** What is required **
Copy the records below word for word, leaving out the pictures.
****************************************
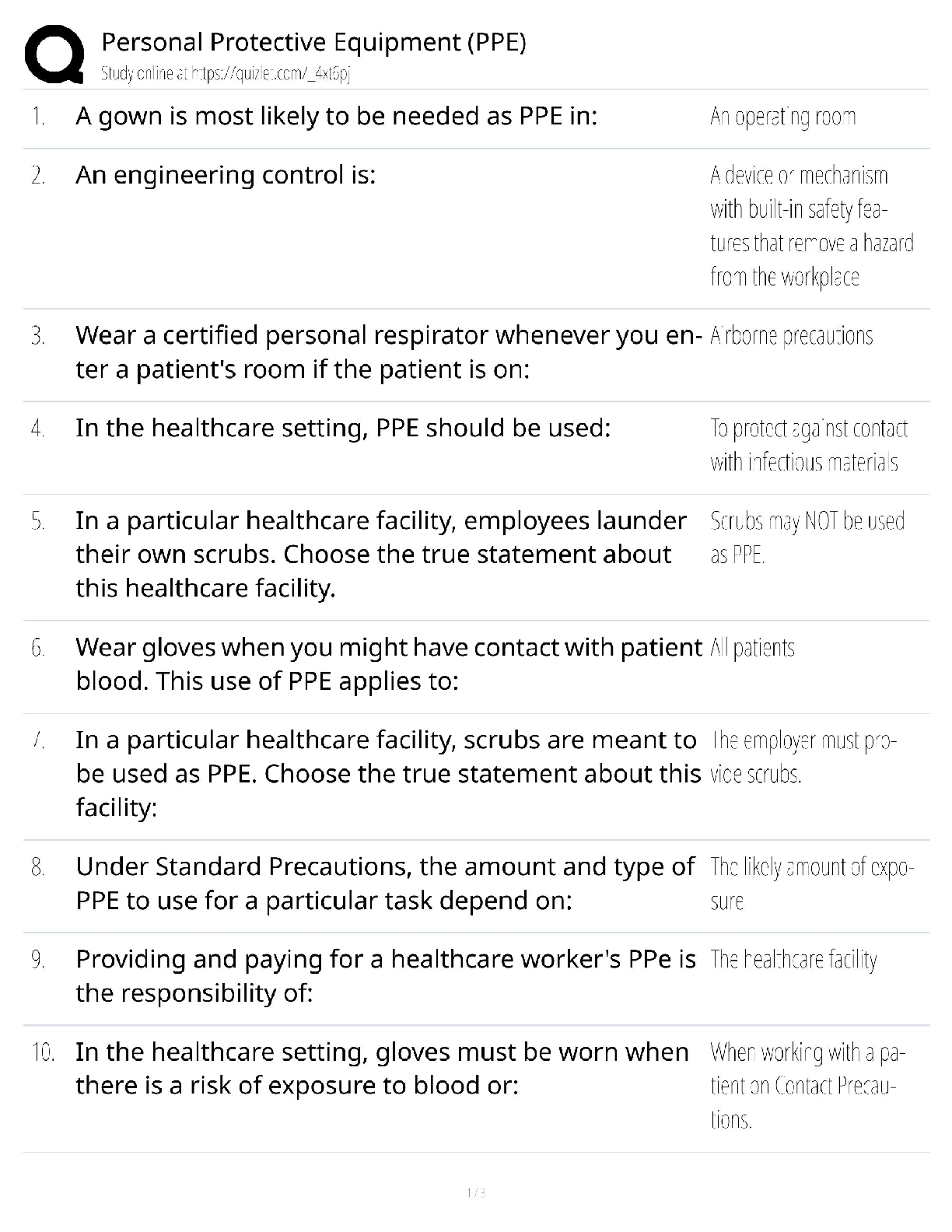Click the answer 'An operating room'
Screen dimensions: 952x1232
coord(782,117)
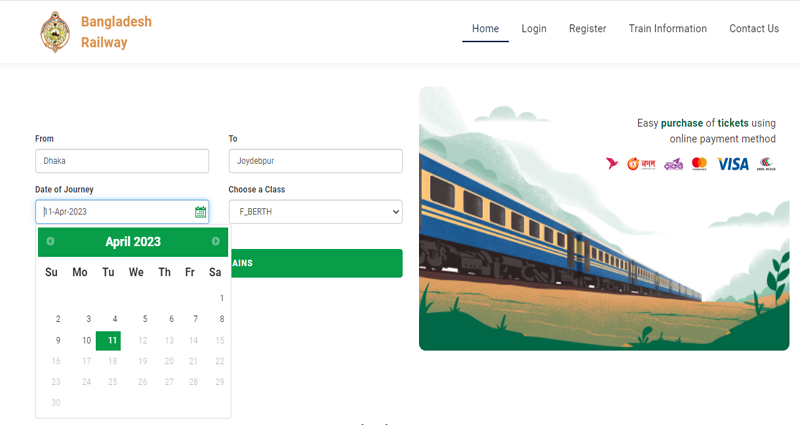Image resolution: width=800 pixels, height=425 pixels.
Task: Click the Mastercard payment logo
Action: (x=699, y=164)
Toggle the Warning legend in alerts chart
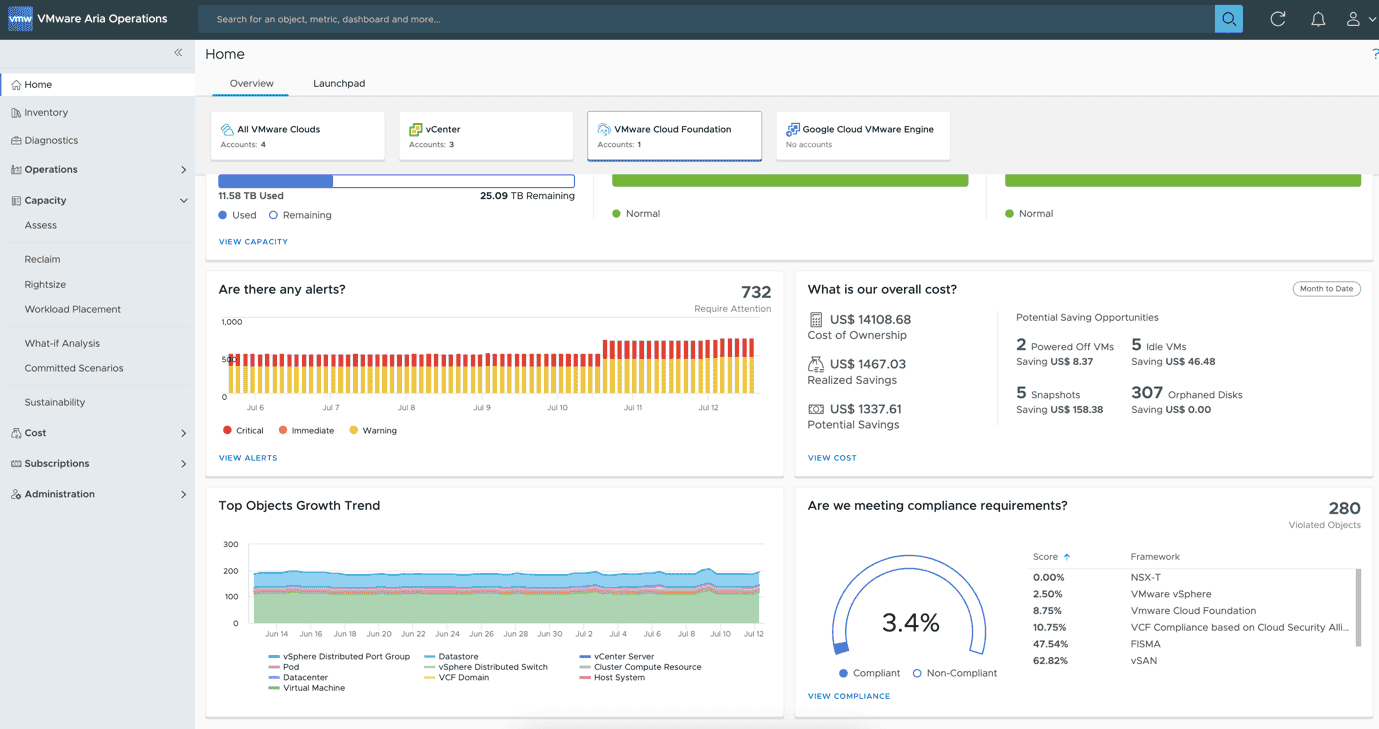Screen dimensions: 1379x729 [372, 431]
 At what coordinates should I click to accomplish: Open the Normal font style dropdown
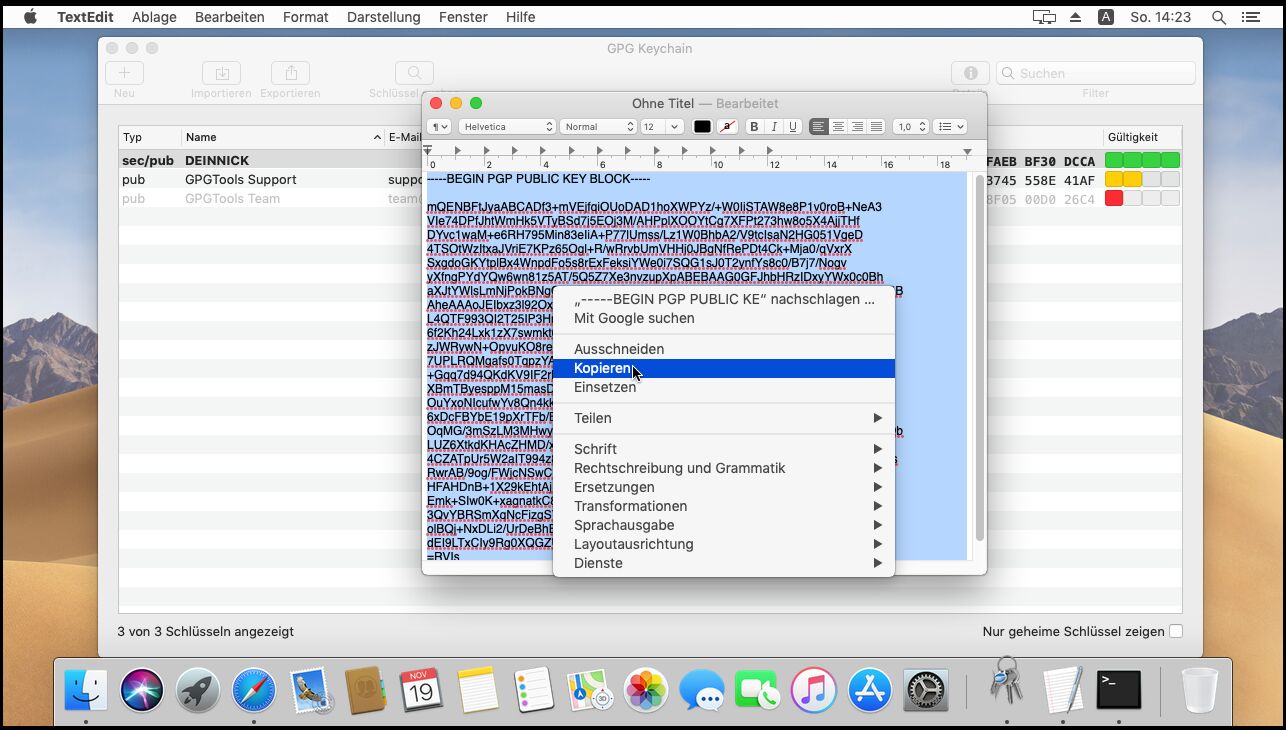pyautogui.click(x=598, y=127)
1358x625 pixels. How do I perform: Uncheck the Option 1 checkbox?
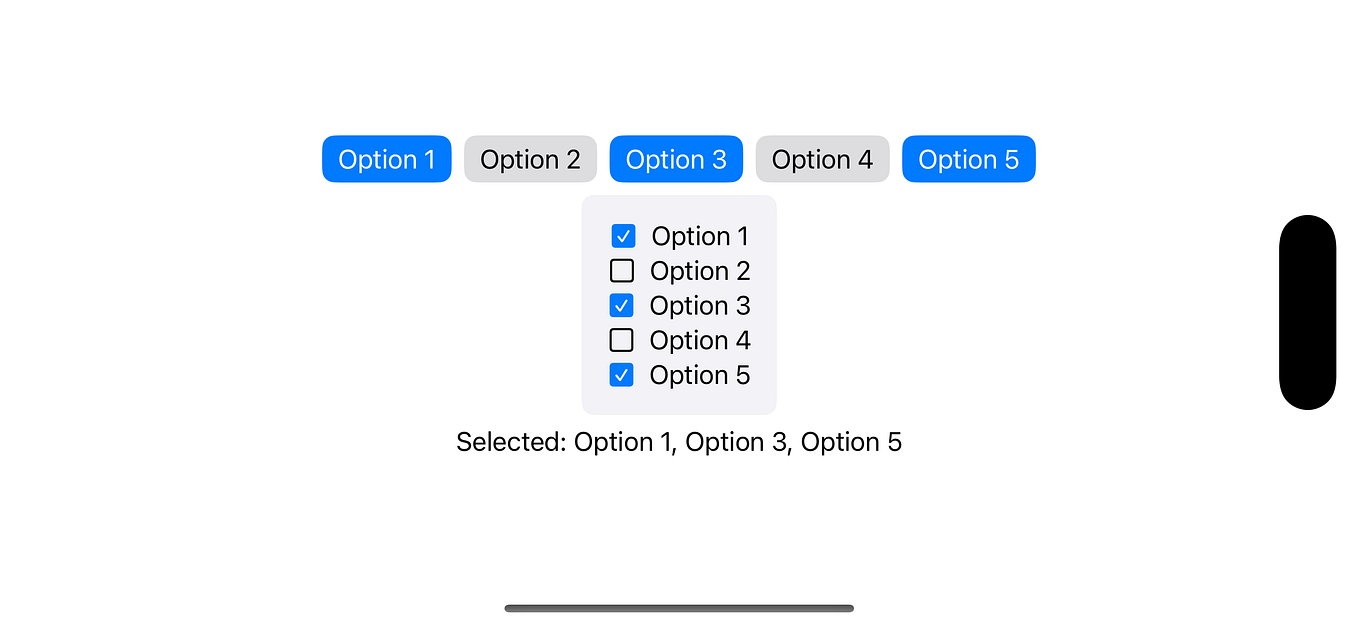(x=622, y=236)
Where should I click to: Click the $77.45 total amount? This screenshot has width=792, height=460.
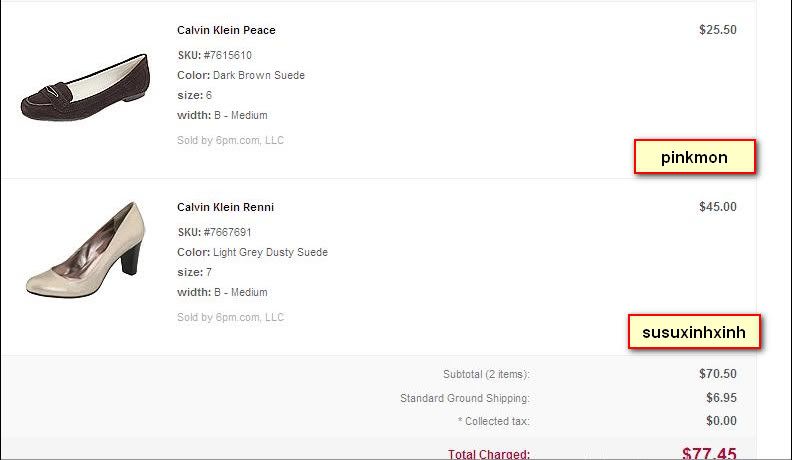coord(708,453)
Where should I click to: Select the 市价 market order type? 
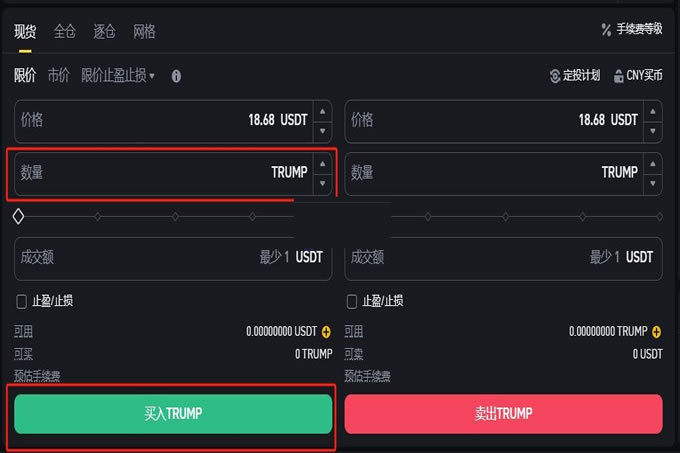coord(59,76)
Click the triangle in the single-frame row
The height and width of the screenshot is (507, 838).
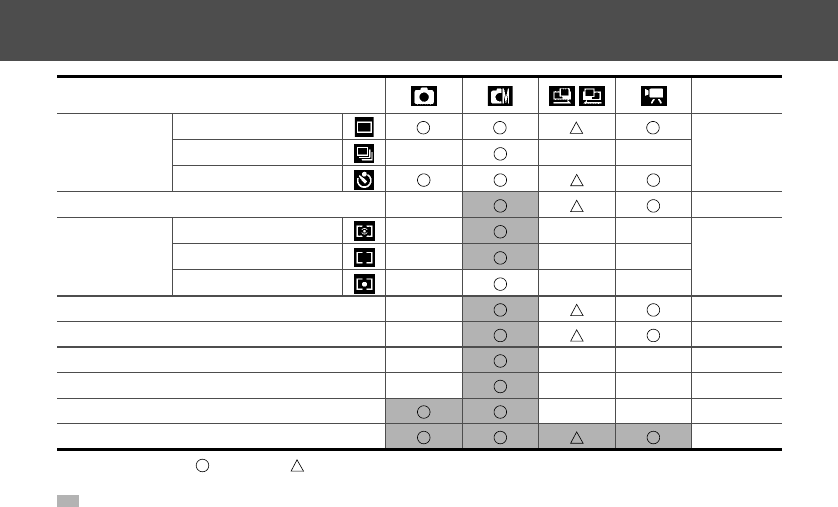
****************************************
** Answer to the exercise **
Click the answer 'An operating room'
Screen dimensions: 952x1232
coord(782,117)
Image resolution: width=800 pixels, height=425 pixels.
Task: Click the Mastercard payment logo
Action: (x=699, y=164)
Toggle the Warning legend in alerts chart
Screen dimensions: 1379x729 [372, 431]
 At what coordinates should I click to accomplish: Open the Normal font style dropdown
pyautogui.click(x=598, y=127)
1358x625 pixels. How do I perform: Uncheck the Option 1 checkbox?
(x=622, y=236)
Where should I click to: Click the $77.45 total amount? This screenshot has width=792, height=460.
coord(708,453)
Where should I click to: Select the 市价 market order type? 
coord(59,76)
Click the triangle in the single-frame row
The height and width of the screenshot is (507, 838).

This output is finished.